Франц Вилямцек, радиотехник из Веддинга, попал в плен в сорок втором году под Харьковом, в самый первый день русского наступления. Вилямцек просто не успел опомниться, как следом за танками в окопы, будто снег на голову, свалились русские пехотинцы. И первое, что испытал Франц, поднимая руки перед небритым, ожесточенным солдатом, был страх, который, точно промозглый холод, охватил все его существо. Ведь на фронте офицеры только и твердили, что русские в плен не берут, а убивают на месте…

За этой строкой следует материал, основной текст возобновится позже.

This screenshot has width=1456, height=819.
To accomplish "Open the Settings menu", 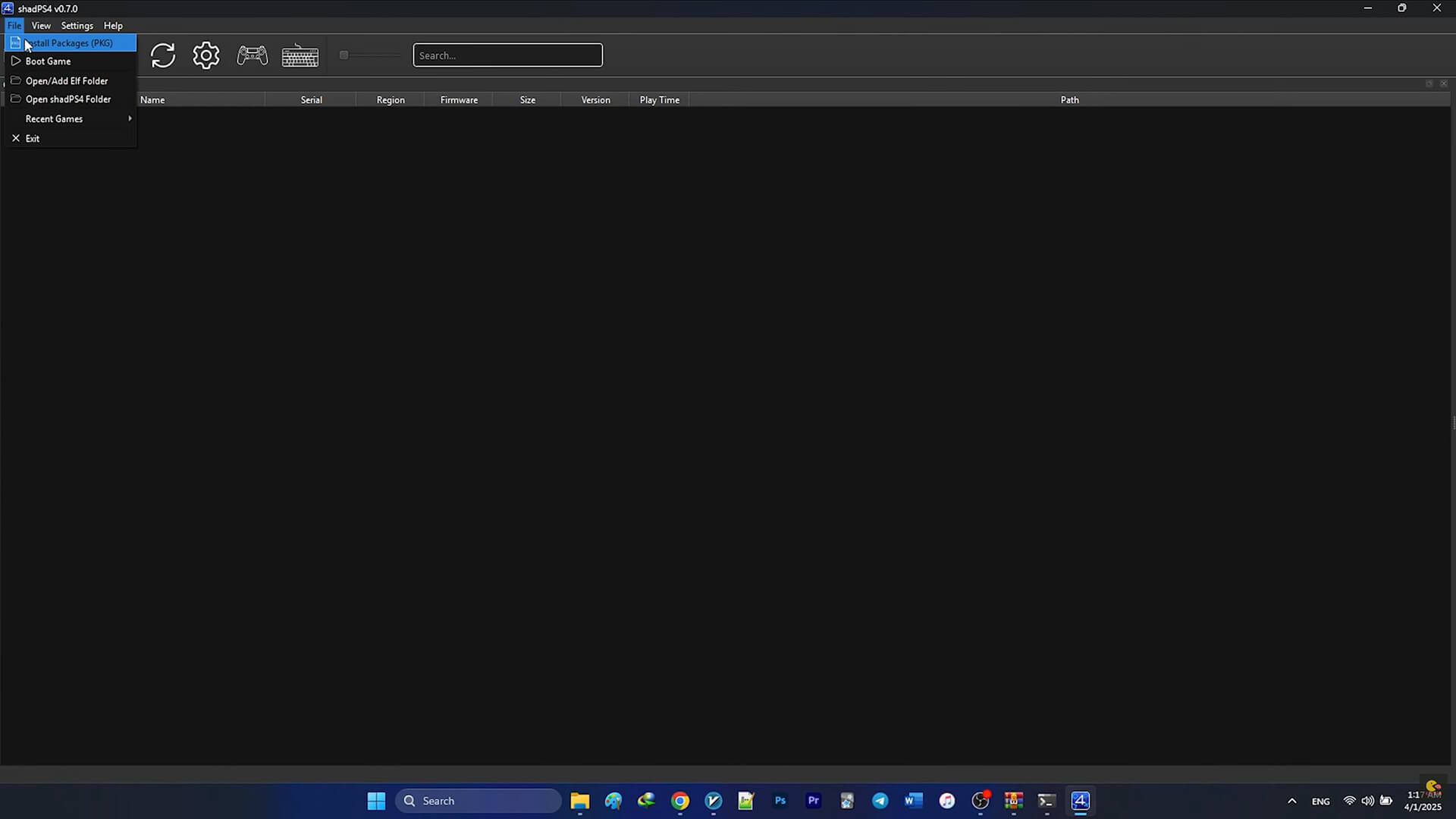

Во время войны Вилямцек-младший рассуждал так: конечно, в Германии Гитлера жилось не сладко — чего стоит один только бухенвальдский концлагерь. Но Вилямцек как-то жил, его никто не убил, а русские всех без исключения немцев считают своими врагами. Может быть, у них к тому есть основания, но Францу от этого не легче. Он предпочитал воевать хотя бы из чувства самосохранения.

Но в плену никого не расстреляли. Пленных собрали и гуртом повели в тыл. По дороге Вилямцек решил обратиться к своему конвоиру. Этот пожилой солдат выглядел не таким сердитым, как другие, а глаза его, покрасневшие от бессонницы, показались Францу добрыми.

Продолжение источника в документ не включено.